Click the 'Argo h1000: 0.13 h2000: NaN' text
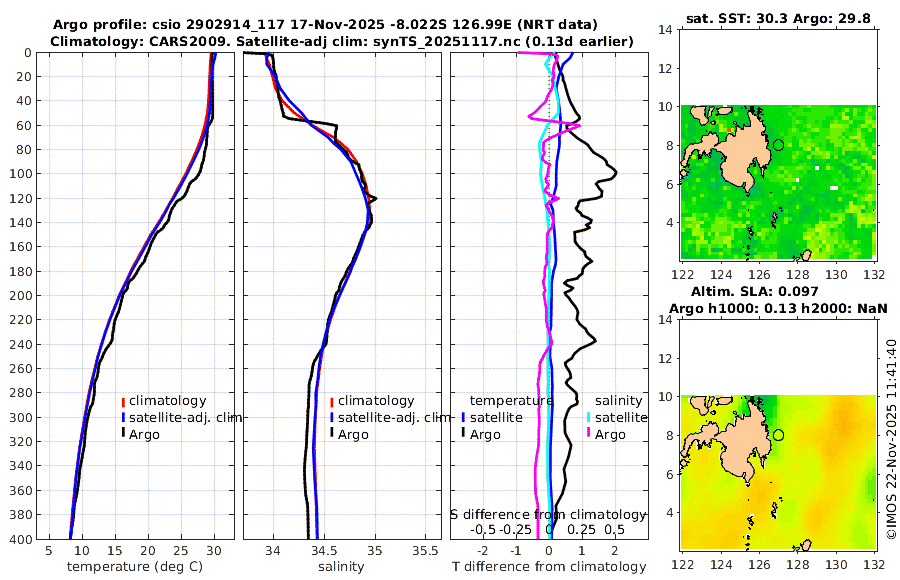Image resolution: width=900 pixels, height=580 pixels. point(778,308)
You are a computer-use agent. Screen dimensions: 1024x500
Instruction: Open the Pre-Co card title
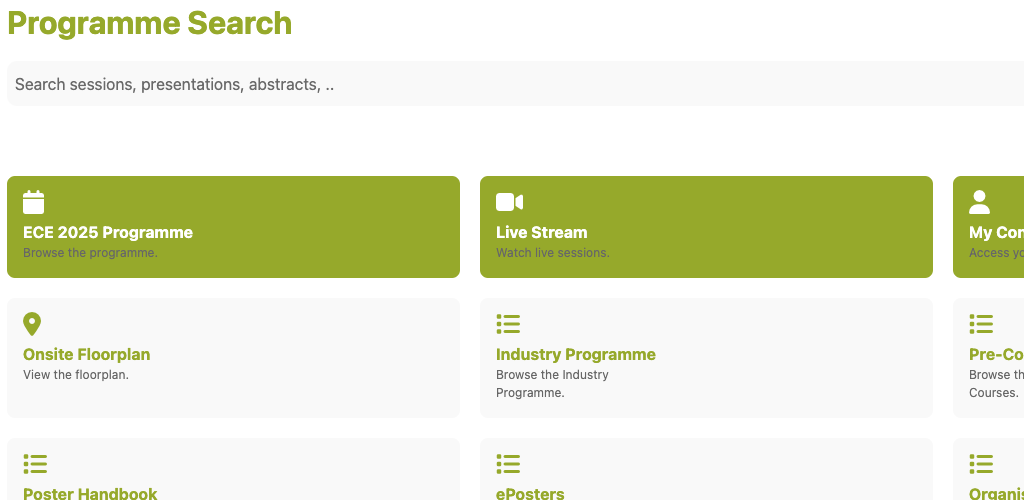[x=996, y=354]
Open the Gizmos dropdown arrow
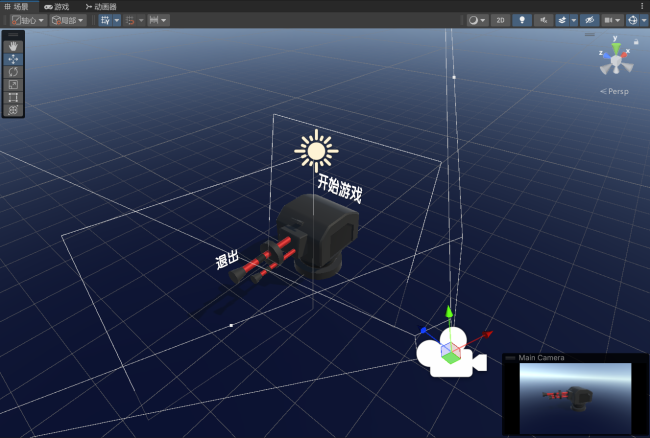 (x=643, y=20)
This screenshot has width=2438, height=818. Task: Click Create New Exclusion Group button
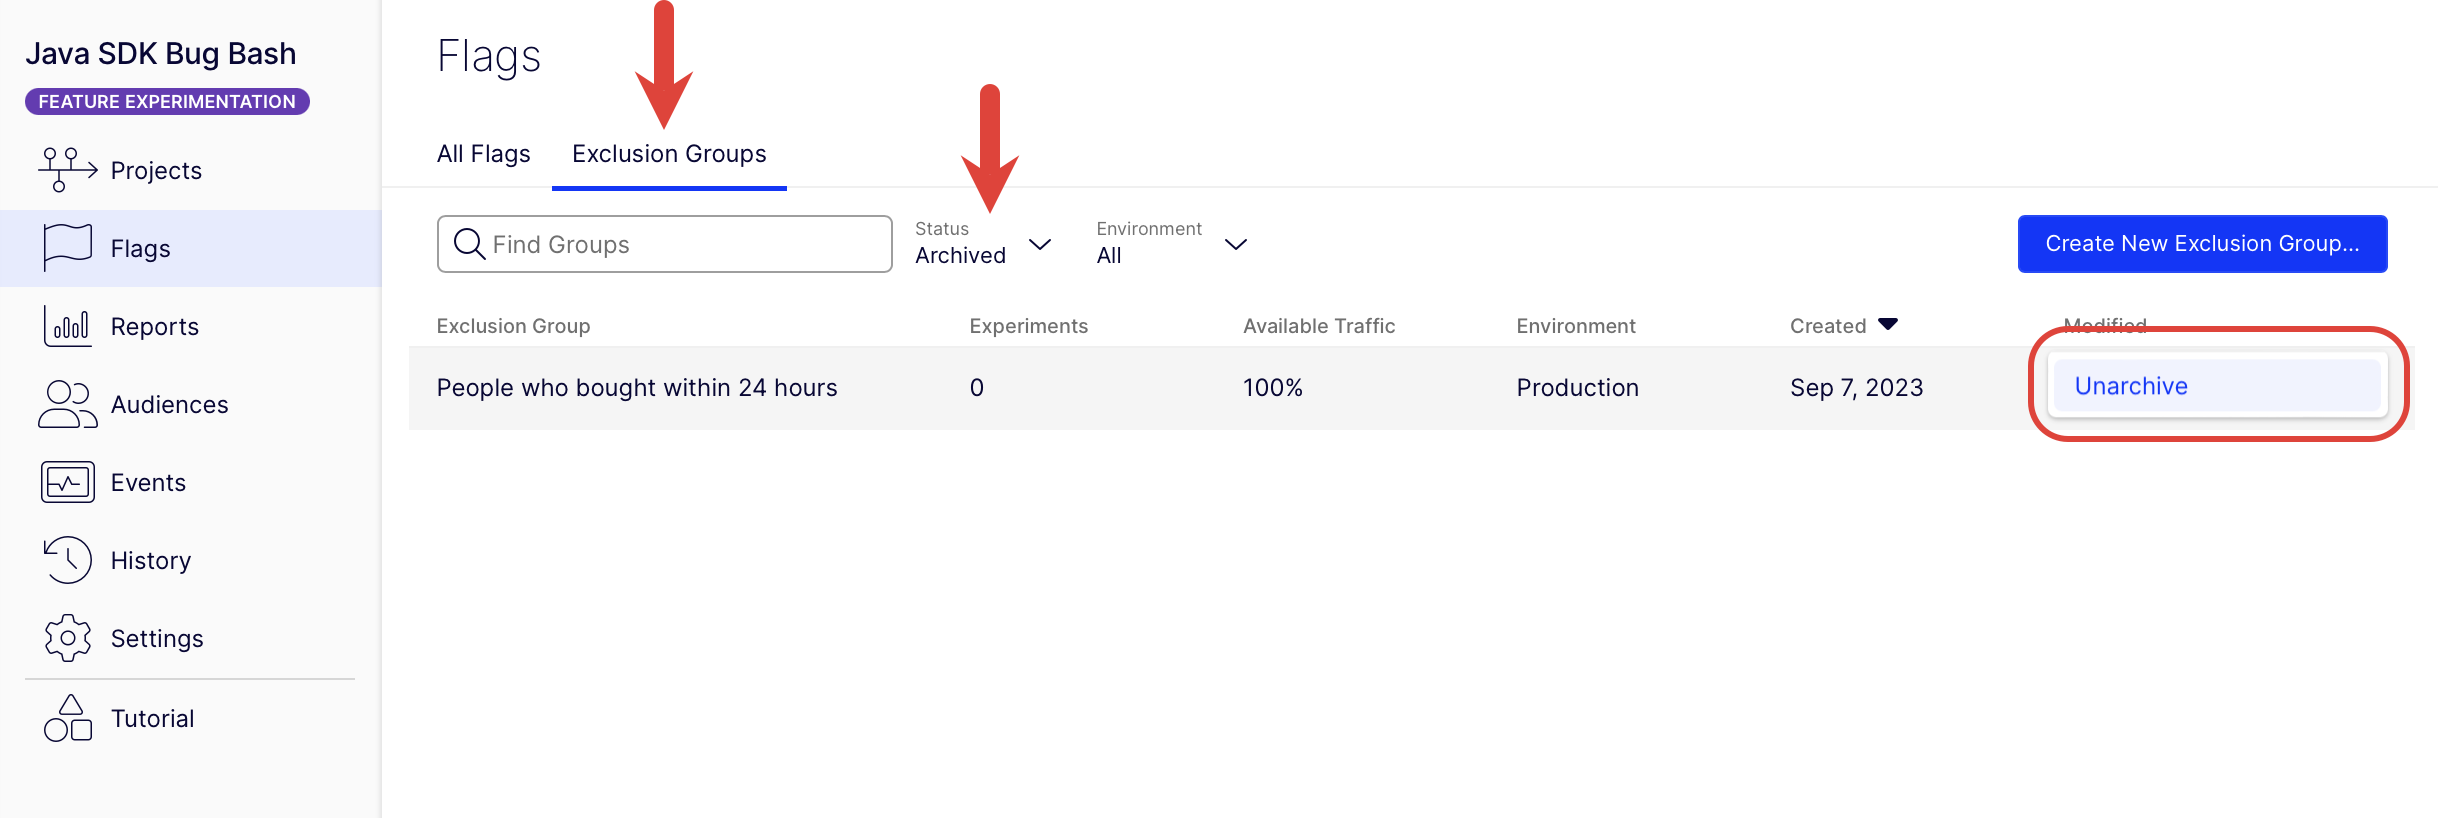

----

WHAT IS REQUIRED -> Return the lines above word for word, leaving out the pictures.

WRITTEN REPLY ->
Click the 'Argo h1000: 0.13 h2000: NaN' text
Image resolution: width=900 pixels, height=580 pixels. point(778,308)
You are a computer-use agent. Screen dimensions: 1024x500
Instruction: Open the Pre-Co card title
[x=996, y=354]
Open the Gizmos dropdown arrow
 (x=643, y=20)
This screenshot has width=2438, height=818. Task: Click Create New Exclusion Group button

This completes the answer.